As a member artist of IMAGO in Warren, her work appears there with some regularity. She is also a member of the Fort Point Art Community in Boston. “It’s always something to have the opportunity to show your art,” said Lord, who ranges about as far as Boston and New York for opportunities. She admits it was a little easier in Seattle. “There is a big contemporary art community there, more so than here,” she said. “But you have to adapt.” She just recently concluded an exhibit at TF Green Airport, and she will have 2 pieces in a Newport Art Museum exhibition, beginning in January. Several pieces of hers are hanging and for sale at Bleu Marine, a spa in Wayland Square.

Working primarily in mixed media with paint and canvas as the foundation, her recent projects have followed one of four themes: “Superlative”, a series of high-energy assemblages which radiate positivity and optimism as we emerge from the pandemic; and “Voyage, Voyage,” a collection of garment forms with a variety of cultural influences that addresses the journey that we all take in life not only through worldly travels, but also by experiencing the passage of time and aging.

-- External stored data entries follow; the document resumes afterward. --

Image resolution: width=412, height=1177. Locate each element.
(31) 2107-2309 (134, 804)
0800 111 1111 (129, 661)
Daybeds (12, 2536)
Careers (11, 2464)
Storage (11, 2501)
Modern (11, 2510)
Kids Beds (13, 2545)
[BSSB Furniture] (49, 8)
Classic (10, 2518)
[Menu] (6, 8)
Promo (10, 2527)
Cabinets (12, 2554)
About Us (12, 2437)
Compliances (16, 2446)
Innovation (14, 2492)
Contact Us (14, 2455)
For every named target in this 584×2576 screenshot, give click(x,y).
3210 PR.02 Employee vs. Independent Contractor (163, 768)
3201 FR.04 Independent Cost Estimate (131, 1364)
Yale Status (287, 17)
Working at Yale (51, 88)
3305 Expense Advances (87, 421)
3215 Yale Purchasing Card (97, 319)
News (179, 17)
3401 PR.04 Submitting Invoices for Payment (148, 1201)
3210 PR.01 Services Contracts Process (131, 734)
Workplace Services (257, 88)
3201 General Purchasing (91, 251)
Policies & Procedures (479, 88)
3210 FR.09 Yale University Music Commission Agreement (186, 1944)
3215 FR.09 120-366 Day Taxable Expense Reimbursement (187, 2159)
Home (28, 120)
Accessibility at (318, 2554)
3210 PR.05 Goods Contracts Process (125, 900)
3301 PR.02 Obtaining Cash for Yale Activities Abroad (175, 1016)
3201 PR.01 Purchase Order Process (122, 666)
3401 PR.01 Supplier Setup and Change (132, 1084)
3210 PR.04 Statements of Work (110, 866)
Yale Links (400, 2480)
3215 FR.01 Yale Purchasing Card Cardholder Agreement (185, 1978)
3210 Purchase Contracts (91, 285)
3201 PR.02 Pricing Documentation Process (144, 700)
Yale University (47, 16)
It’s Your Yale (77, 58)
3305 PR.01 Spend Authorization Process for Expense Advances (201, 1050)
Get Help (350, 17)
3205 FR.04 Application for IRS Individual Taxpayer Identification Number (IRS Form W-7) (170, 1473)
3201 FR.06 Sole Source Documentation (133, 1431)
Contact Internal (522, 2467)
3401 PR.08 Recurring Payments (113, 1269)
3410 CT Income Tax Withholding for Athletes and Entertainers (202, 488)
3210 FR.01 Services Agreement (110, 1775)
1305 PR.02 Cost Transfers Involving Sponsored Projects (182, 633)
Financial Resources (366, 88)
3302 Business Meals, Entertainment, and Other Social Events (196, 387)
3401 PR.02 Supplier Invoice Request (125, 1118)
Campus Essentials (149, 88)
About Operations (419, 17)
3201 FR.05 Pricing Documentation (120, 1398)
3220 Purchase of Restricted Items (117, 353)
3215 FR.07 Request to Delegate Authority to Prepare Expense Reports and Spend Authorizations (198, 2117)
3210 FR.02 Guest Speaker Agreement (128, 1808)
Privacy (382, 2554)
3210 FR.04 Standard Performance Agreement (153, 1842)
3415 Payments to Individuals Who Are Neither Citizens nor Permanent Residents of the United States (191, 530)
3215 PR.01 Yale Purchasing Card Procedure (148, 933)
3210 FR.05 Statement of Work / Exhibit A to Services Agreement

“My major subject in aging, how time is flying and as a woman, I feel it’s more challenging for woman to lose her youth,” she said. “Out of the Bleu” is a series influenced by Lord’s understanding of aging as a woman, and the fact that skin changes, reflecting traces of time and hardship.

Growing up in France, Lord’s mother called the family to dinner with “A Table!” In this series of works, food is a metaphor for the nature of communication between people. Words, mirrors, and layers of texture represent the layers meaning (and hidden meaning) of the various personalities around the table. “I’m always working with words, but you don’t necessarily see them,” said Lord. “It’s an open door for the viewer to try to understand your work.”

Integral to Lord’s unique style is the complex layering of the paint and other media — layers of canvas may be painted, etched with a Dremel, and repainted, mirrors applied to reflect back at the viewer; everything is painted, worked, and painted again.

“I create and I destroy,” she said. “Creation requires destruction of the past, so you can reinterpret it and create something new and beautiful.” Each piece can take a great deal of time, but to Lord, that’s immaterial.
“A piece of art is like writing a book in another language,” she said. “It’s color, material, composition — all of that. You don’t count hours. Creation is not a straight line.

“When you start you have an idea, but it’s a process, that takes time, from the idea to how to express it. Then you start and have all the technical issues you encounter, so you go away and come back to it. You start somewhere, then you change, destroy, and recreate.”